LACONIA — Since 16-year-old Alexis Felch was a student at Laconia Middle School she has aspired to a career in law enforcement and last month stepped toward her goal by completing the first of three annual classes at the New Hampshire Police Cadet Training Academy.

Now in its 41st year, the Academy, is a week long residential program of the New Hampshire Association of Chiefs of Police held at the New Hampshire Technical Institute in Concord. The program features a paramilitary structure and classroom instruction designed to foster discipline, pride and teamwork. Alexis was among some 130 enrolled in the basic class this year, of whom about a fifth were women.

"We got up at 5 a.m. for physical training before breakfast," Alexis said. "Then marched in formation to breakfast. We marched everywhere. At first I thought it was going to be a long week." She said that the cadets were woken in the middle of the night by fire alarms, for physical training and once by a cry of "officer down!"

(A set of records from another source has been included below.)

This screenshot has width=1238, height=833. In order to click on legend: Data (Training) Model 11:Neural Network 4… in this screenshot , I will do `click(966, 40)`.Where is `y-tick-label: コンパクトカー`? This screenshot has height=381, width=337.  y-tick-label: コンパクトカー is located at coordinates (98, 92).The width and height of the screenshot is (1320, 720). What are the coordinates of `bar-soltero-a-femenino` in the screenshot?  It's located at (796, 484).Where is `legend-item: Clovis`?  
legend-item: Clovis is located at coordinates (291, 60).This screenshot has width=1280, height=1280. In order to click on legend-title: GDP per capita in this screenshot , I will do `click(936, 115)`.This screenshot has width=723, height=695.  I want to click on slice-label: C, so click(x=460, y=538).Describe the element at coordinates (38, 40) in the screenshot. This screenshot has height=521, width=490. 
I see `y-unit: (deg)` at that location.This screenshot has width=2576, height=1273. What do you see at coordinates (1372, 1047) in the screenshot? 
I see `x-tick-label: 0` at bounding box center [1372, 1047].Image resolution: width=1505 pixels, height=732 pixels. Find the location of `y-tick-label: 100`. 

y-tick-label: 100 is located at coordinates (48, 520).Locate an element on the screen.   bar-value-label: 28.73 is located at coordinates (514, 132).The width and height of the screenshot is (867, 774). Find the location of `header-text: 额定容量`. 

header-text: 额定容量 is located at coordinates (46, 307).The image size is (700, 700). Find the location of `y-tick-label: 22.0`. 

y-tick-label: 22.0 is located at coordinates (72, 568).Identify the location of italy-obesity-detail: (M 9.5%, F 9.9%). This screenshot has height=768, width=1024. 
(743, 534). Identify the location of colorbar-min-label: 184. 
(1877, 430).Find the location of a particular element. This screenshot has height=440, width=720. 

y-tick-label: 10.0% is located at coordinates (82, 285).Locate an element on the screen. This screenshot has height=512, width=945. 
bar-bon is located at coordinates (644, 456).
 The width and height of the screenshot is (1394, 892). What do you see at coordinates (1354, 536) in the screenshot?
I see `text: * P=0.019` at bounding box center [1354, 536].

Alexis said that transgressions of the rules —speaking out of turn, failing to address instructors as "sir," uniform askew and the like — warranted press-ups, counted as "one sir, two sir" and so on. Although an accomplished gymnast and varsity lacrosse player, she confessed "it was exhausting."

"There were lots of classes," Alexis said, "two in the morning, afternoon and evening." She said that the classes touched on various aspects of police work such as traffic control, criminal law, K-9 units, and forensic analysis. Among them, she said that she enjoyed those bearing on the analysis of crime scenes the most, noting that as a high school sophomore she scored 98 in a forensics course at the Huot Technical Center, where the final exam required students the assess the evidence collected at the site of a murder.

Alexis said that she was most impressed by an instructor who recalled his experience in the search for those who planted the bombs at the Boston Marathon. She said that he described being among the officers who encountered the suspects at night in Watertown and engaged them in a firefight. "He explained the risks of working in law enforcement," she remarked, adding that she was impressed but not dissuaded by experiences.

Likewise, Alexis said that during a panel discussion, at which cadets questioned officers about their work, she was taken when "they were telling us that each day, when you go to work, you don't know what's going to happen." She noted that this element of uncertainty is among the aspects of the career she finds most attractive.

A high honors student as a sophomore, Alexis has already enrolled in the two-year course in law enforcement at the Huot Center, which is taught by former Laconia Police Chief Mike Moyer. She also intends to apply for one of the 30 places in the advanced program at the Police Cadet Training Academy next summer, with hopes of winning one of the 15 places in the Leadership Class the year after.